PS. Relevance to #2580: making the argument types in C++ a bitwise flag indicating what set of types is permissible would be faithful to the typing.Tuple[MyType1, MyType2] usage I've seen.

@Lestropie Lestropie mentioned this pull request Feb 19, 2024
@Lestropie
Copy link
Member

@tclose: After discussion with @jdtournier, there is trepidation about embedding the Pydra interfaces within the repository.

On the plus side, it would enforce consistency, PR changeset would show interface changes that might otherwise be invisible to the CI checks of the online documentation, and be convenient from the perspective of workflow managers grabbing both the software and the interface to it.

On the minus side, it's implicitly taking on management responsibility for interfaces to an environment for which none of the core development team have experience; even if the interfaces were to be committed in a functional state, and the MRtrix3 commands were to not change, it would nevertheless be possible for there to be changes to Pydra that would necessitate revisions here.

What would it look like from the Pydra perspective if the MRtrix3 Pydra interface were to be provided as a stand-alone repository? Ie. What would be the magnitude of inconvenience? There's obviously the issue that on a tagged release of MRtrix3 you would need to update that external repository and generate a corresponding tag.

@tclose
Copy link
Contributor Author

tclose commented Feb 28, 2024

@Lestropie @jdtournier just to clarify that the interfaces are not being stored, instead generated from the MRtrix C++ & Python command declarations (see __print_usage_pydra__). Therefore, the interfaces should evolve with changes to the MRtrix commands as long as the command definition syntax stays stable.

It would be great if the print_usage_pydra special command (or whatever it is called) can live in the MRtrix source, as I'm not sure it will be easy to implement/maintain that in a separate code-base (if possible at all). However, the generation code and Python package can be stored in a separate repository if required. This is what has been typically done for other toolboxes.

We are hoping to move to a model where the Pydra interfaces could be integrated into the tool source repos to make it easier for them them stay in step with each other. Given it is my code, I'm happy to put my hand up to deal with any issues that might arise, as I would need to do this if it were stored in a separate repository.
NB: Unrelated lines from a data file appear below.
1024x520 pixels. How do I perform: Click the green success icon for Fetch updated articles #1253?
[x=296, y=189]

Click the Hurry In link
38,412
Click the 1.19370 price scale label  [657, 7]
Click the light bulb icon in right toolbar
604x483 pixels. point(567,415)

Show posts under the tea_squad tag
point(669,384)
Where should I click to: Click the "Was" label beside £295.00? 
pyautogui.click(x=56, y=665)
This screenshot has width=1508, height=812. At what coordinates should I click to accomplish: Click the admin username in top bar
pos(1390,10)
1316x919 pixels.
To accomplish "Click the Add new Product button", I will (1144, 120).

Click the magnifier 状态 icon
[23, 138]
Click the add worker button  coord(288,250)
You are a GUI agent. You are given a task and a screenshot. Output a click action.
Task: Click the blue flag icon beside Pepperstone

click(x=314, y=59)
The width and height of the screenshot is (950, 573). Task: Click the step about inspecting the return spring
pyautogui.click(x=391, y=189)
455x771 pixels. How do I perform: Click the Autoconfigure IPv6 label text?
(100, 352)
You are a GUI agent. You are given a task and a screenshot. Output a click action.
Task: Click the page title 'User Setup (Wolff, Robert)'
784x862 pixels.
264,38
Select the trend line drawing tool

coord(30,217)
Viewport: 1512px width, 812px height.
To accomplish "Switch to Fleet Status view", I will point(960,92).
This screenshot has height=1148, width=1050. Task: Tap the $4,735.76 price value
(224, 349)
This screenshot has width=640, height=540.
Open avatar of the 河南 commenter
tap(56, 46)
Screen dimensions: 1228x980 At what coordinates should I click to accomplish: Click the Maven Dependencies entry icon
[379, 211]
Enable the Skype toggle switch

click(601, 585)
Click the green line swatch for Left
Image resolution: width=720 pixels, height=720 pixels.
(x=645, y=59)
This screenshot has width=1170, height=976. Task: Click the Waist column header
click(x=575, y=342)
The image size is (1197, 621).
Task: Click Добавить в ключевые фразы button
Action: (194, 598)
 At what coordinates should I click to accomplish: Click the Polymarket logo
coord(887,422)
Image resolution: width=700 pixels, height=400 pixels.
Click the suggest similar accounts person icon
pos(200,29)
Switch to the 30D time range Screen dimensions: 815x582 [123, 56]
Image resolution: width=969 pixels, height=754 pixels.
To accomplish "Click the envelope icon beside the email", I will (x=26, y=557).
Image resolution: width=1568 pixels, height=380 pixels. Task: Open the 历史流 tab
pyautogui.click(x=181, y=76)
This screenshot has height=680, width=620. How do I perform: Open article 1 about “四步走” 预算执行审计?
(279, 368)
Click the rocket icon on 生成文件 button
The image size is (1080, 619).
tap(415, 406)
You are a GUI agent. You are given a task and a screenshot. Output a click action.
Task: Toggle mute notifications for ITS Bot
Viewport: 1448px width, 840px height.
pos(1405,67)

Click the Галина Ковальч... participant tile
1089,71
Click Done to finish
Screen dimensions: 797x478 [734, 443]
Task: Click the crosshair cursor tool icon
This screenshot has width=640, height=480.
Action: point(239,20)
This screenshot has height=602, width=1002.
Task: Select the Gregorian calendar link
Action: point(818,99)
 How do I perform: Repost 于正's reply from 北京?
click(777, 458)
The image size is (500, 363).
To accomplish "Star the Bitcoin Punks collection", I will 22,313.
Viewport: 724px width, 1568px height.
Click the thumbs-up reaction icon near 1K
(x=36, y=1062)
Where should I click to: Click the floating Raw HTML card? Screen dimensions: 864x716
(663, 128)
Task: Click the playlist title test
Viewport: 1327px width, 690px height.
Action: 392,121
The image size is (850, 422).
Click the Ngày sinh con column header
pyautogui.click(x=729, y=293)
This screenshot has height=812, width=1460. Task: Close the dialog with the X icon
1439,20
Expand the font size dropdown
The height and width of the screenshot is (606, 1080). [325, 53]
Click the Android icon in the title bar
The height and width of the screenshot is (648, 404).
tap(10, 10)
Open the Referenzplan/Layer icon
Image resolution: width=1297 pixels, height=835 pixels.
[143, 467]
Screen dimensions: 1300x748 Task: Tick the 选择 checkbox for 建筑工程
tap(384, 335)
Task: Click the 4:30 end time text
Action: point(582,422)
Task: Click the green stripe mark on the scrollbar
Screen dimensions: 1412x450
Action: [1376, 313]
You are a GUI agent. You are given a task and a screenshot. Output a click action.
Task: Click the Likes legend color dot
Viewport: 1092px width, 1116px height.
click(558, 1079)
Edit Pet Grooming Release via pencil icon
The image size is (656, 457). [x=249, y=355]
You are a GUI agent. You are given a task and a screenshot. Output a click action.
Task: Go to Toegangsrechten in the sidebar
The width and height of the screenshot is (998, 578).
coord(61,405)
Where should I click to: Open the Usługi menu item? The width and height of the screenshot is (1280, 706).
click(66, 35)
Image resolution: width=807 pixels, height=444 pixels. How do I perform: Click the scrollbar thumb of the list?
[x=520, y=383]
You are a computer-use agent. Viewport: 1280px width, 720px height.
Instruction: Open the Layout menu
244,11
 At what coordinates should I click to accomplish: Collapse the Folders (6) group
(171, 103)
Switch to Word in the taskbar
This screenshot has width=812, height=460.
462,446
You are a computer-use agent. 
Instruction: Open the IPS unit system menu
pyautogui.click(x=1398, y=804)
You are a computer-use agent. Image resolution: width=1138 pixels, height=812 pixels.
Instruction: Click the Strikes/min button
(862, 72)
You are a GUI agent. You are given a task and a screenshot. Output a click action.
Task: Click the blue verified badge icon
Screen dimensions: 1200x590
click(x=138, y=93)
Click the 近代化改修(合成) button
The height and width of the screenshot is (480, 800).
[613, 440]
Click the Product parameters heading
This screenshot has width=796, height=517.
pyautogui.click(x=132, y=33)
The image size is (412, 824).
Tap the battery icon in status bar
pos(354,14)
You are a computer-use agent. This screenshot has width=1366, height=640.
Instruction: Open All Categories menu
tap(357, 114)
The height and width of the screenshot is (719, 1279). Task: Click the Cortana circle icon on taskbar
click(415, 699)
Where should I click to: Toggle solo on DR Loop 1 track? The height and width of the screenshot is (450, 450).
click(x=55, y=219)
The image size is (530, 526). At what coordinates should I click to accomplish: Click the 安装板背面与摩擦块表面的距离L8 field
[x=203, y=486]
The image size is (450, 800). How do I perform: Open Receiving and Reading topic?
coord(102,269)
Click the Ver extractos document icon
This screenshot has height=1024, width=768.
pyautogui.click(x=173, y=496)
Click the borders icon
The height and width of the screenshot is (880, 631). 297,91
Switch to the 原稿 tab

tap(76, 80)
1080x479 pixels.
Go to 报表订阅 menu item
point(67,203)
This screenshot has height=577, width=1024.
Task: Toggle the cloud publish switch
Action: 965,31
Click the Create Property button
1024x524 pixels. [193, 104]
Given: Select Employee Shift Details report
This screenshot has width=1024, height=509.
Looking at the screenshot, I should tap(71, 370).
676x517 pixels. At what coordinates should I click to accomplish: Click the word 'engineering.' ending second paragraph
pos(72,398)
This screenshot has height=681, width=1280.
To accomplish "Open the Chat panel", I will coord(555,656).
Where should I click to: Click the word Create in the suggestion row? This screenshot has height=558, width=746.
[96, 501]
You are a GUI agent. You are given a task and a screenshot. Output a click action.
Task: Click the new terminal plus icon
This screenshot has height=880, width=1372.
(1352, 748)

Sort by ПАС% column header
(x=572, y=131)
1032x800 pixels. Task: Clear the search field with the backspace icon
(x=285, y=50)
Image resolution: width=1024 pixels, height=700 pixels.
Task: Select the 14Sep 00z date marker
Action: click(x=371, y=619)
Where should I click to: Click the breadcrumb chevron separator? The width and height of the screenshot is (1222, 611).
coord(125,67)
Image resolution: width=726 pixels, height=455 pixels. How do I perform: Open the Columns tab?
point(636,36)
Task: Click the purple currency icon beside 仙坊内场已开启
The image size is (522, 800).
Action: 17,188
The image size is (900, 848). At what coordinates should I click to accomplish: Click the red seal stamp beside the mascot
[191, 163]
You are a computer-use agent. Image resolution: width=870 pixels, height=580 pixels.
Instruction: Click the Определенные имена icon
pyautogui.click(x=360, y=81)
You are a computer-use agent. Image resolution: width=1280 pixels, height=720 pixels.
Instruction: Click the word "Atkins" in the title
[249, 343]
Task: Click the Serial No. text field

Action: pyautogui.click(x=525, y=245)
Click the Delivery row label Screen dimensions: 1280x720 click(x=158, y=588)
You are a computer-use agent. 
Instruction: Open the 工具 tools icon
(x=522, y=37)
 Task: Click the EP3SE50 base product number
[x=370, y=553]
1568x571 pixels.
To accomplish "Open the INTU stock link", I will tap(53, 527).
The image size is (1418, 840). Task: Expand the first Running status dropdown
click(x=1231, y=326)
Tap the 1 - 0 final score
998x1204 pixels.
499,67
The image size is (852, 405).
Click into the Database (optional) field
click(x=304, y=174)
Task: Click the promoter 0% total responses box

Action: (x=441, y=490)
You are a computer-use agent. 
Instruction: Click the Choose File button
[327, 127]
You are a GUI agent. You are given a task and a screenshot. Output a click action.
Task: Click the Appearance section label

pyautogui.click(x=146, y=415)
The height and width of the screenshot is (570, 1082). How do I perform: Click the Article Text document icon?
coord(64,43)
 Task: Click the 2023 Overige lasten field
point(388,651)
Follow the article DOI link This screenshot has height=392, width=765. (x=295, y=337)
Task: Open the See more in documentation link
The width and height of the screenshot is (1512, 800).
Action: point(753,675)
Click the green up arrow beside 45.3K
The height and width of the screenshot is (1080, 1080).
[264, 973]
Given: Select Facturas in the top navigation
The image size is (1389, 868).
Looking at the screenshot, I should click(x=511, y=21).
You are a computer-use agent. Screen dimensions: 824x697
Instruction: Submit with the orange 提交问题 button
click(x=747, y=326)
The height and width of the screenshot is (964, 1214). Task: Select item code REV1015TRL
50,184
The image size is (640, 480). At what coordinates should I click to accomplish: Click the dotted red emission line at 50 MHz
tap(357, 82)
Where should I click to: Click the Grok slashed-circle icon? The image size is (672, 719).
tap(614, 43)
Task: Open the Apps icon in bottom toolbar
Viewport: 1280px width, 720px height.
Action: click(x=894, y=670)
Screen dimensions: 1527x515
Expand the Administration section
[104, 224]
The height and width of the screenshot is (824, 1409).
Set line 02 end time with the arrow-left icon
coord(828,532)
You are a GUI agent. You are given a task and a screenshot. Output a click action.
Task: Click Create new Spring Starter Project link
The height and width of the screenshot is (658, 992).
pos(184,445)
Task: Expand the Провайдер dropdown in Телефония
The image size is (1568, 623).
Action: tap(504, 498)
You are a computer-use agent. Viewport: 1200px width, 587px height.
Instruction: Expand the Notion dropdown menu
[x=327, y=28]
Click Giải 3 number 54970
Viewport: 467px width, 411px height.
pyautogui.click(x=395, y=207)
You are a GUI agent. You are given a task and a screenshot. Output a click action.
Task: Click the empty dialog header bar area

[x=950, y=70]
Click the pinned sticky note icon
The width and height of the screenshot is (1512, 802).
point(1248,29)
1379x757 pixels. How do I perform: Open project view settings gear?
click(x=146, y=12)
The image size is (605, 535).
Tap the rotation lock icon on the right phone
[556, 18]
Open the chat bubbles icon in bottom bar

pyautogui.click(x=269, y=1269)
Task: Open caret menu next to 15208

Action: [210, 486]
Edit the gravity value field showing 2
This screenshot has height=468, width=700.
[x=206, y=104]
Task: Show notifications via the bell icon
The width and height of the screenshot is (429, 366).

But in any case, totally up to you guys, I can integrate the changes into the existing nipype/pydra-mrtrix3 repo instead.

@jdtournier
Copy link
Member

Hey @tclose!
Just a few points/questions:

No problem at all from our point of view to include the code responsible for producing the interface definitions. That would indeed be really tricky to maintain outside of the core repo, but it's not something that I expect to change much once implemented, and it makes sense for it to be there. I would opt for a name such as __print_usage_json__ (assuming Pydra does expect JSON...) just to avoid giving the impression that this can only be used in Pydra - if it's JSON, there's no reason it can't be used in other contexts as well .

The bigger question from my point of view is whether to store the generated definitions in the core repo. It's trivial to generate them at build-time, and maybe make it part of the CMake install or something. But that doesn't require the generated interface definitions themselves to also be stored on the main repo. What I was trying to figure out was how you envisage these files to be used in practice. If they're stored alongside a full MRtrix install, it would be possible for an application like Pydra to query them at run-time and offer a version of the interface that is always guaranteed to be in lock-step with the version of MRtrix installed. If they're stored elsewhere, then there is always the risk of a mismatch between the version installed and the interface files, which could lead to odd errors. I expect with that kind of approach, you would need to host interface definitions for each version of MRtrix, along with the ability to determine the current version of MRtrix, and would only guarantee correct operation for official release versions. But the main reason I'm discussing this is because in the former case, I don't see a need to host these interface definitions on the main repo, while I might see a call for that with the latter approach (though I still think it would be cleaner from our point of view to have them hosted elsewhere, presumably somewhere more obviously related to the Pydra project).

What do you reckon?

@Lestropie
Copy link
Member

It might be the case that we need to consider separately:

  1. The implementation of __print_usage_pydra__
    (which without a doubt should be implemented within the main repository, even if it may one day need to be changed in response to Pydra changes)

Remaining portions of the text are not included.